Monday, July 23, 2001

Concord and Merrimack

A few weeks ago, the Boston Globe ran an article on Henry David Thoreau, the famous recluse/philosopher who wrote Walden. The article was about how people misunderstood Thoreau's writings. I read articles like this, and it makes me want to hole up in a library for a week reading Thoreau. What is there to misunderstand? What was his main message?

So over the past few nights, I've dipped into A Week on the Concord and Merrimack Rivers. This was his first published book (1849). I have one of those 'handsome home-library three-volume set' of Thoreau's work from the Book-of-the-Month Club: Walden, A Week on the Concord and Merrimack Rivers, and The Maine Woods.

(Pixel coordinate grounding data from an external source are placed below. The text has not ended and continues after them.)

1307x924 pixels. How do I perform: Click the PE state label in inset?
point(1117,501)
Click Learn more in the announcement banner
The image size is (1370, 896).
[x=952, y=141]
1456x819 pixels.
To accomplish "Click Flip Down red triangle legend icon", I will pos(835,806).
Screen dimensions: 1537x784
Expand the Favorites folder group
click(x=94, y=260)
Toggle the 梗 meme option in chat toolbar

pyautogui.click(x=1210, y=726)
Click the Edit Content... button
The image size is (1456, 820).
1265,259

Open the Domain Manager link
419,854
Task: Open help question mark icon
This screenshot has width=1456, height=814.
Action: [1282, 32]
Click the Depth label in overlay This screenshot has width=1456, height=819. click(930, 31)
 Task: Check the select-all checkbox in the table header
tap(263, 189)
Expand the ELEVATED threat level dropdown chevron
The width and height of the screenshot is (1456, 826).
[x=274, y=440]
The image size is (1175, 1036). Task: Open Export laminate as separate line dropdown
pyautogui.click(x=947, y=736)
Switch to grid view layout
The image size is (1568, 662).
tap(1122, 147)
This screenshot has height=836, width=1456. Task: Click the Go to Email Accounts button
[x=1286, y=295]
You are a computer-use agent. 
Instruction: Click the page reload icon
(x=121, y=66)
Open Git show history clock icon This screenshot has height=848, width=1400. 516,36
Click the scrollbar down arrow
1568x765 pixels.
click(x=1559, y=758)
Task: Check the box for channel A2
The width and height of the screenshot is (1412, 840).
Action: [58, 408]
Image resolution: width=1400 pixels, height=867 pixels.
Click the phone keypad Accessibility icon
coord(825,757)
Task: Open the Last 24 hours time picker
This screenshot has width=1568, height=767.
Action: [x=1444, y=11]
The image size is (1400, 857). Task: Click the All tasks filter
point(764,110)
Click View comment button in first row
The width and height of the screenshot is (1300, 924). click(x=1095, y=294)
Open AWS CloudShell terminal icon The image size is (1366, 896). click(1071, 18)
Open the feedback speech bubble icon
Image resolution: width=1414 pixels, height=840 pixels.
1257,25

The Boston Globe article said that A Week on the Concord and Merrimack Rivers is fairly impenetrable. The foreword to my edition states that reading this from cover to cover would be a tough diet.

I would somewhat agree with both of these. He spends a good portion of the book ranting. He goes from a detailed look at the specific biology on these rivers, to a discourse on various religions. Sprinkled throughout are pithy wisdoms ("He who resorts to the easy novel, because he is languid, does no better than if he took a nap."). This was a man who thought, and then wrote it down.

Every weekday, I go over the Concord River, on Route 3. It's a short bridge. Now I find myself looking down the river, as I pass by. It is so peaceful. And Thoreau canoed past this spot once.

I don't necessarily plan to read all of this book, but I will be dipping into it. I need something to think about when I go over that brief bridge.